↓↓↓

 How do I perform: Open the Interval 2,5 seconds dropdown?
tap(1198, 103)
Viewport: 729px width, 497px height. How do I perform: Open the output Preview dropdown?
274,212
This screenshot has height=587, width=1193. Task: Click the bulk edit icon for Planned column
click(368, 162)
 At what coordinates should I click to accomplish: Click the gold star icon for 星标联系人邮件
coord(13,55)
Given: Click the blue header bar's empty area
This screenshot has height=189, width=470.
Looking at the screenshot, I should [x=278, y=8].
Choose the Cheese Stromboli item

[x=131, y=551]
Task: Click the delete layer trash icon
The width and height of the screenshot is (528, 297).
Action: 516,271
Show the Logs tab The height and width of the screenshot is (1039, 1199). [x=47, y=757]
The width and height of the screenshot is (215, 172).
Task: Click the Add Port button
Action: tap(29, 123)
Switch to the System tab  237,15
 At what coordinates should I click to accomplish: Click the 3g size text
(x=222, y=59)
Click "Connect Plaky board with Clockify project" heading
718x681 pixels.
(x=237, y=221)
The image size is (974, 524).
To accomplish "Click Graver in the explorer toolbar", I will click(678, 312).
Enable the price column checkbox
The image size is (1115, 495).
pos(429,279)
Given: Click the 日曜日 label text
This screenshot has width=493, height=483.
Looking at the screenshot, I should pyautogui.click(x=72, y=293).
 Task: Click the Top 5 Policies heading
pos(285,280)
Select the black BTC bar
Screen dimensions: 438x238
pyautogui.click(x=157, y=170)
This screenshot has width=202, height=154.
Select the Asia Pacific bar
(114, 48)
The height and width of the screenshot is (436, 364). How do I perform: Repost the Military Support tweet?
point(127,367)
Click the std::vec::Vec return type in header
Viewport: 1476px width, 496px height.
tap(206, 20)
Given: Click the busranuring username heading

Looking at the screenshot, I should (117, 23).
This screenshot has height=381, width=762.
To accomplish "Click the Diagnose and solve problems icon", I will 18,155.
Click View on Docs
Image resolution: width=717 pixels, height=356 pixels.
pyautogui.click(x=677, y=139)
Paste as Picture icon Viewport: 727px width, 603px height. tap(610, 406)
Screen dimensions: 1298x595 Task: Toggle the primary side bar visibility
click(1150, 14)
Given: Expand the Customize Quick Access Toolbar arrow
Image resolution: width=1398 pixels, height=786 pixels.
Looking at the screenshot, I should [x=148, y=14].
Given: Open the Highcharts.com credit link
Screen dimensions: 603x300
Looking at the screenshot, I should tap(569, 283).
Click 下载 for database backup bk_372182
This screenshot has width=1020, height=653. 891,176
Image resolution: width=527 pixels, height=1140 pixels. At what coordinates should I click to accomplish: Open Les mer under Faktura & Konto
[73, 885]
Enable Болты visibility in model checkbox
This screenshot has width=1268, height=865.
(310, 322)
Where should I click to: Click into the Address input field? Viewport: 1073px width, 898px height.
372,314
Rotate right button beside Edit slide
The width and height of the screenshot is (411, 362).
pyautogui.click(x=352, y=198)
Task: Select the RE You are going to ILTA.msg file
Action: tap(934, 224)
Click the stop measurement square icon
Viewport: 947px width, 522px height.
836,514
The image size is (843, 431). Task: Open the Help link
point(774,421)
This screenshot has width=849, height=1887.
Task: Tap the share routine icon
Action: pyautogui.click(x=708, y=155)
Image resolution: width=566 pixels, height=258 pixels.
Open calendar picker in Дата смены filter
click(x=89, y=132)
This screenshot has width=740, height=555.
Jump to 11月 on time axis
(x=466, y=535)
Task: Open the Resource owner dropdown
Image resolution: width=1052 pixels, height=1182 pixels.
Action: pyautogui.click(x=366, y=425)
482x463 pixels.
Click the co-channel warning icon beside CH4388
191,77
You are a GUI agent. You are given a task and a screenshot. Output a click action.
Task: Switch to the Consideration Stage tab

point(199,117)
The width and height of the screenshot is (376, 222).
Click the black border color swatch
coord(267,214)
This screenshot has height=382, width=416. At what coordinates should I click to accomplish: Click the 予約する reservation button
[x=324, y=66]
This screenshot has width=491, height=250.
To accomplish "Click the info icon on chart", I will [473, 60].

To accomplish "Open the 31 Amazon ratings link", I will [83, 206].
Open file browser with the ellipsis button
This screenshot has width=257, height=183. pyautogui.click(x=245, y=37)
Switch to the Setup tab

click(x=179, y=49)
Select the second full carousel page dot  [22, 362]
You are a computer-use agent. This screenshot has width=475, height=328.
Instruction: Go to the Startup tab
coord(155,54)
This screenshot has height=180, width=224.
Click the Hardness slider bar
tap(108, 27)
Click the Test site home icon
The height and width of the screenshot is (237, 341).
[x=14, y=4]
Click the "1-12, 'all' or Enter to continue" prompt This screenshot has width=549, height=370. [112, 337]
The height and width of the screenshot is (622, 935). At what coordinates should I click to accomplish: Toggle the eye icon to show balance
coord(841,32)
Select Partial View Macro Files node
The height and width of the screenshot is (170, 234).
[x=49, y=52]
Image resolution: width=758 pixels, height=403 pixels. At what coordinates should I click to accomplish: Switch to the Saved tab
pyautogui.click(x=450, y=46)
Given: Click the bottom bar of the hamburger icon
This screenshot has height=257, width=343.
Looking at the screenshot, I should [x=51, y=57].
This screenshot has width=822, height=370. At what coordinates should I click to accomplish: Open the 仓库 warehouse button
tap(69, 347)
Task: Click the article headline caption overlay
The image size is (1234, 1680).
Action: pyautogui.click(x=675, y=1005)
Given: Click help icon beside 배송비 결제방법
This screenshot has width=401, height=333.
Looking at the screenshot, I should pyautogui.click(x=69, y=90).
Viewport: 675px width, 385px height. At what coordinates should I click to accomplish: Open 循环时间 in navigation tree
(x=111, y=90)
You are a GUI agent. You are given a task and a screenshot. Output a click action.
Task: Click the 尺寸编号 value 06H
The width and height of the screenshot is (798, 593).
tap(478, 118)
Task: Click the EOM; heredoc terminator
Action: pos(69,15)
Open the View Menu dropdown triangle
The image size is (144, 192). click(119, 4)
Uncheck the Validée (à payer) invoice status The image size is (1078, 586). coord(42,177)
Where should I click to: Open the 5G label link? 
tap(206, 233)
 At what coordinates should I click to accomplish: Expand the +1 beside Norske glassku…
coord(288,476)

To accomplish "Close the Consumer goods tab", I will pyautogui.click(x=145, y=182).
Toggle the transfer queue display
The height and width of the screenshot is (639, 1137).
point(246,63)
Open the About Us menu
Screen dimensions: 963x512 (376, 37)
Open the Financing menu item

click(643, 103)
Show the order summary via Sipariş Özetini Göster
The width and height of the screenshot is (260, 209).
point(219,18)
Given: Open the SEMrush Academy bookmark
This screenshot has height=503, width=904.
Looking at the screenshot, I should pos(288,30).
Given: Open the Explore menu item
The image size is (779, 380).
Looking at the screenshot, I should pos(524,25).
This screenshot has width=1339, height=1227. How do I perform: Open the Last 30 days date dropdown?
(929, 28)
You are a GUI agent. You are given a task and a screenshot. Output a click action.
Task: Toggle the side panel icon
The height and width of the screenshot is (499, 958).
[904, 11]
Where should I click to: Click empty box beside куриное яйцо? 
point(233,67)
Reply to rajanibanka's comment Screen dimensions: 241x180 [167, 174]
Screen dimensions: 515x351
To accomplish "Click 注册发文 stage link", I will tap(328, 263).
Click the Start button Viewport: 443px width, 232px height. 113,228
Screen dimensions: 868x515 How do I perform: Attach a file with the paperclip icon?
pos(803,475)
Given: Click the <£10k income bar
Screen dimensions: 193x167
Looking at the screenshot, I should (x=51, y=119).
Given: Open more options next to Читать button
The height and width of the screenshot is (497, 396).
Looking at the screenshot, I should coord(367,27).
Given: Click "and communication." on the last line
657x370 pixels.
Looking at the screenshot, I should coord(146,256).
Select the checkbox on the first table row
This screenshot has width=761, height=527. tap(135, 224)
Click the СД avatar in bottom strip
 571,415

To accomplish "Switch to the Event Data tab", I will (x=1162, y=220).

↑↑↑

Return only the lines between the one holding "This screenshot has width=202, height=154." and the one holding "Click the std::vec::Vec return type in header", inclusive, exactly as they appear above.

This screenshot has width=202, height=154.
Select the Asia Pacific bar
(114, 48)
The height and width of the screenshot is (436, 364). How do I perform: Repost the Military Support tweet?
point(127,367)
Click the std::vec::Vec return type in header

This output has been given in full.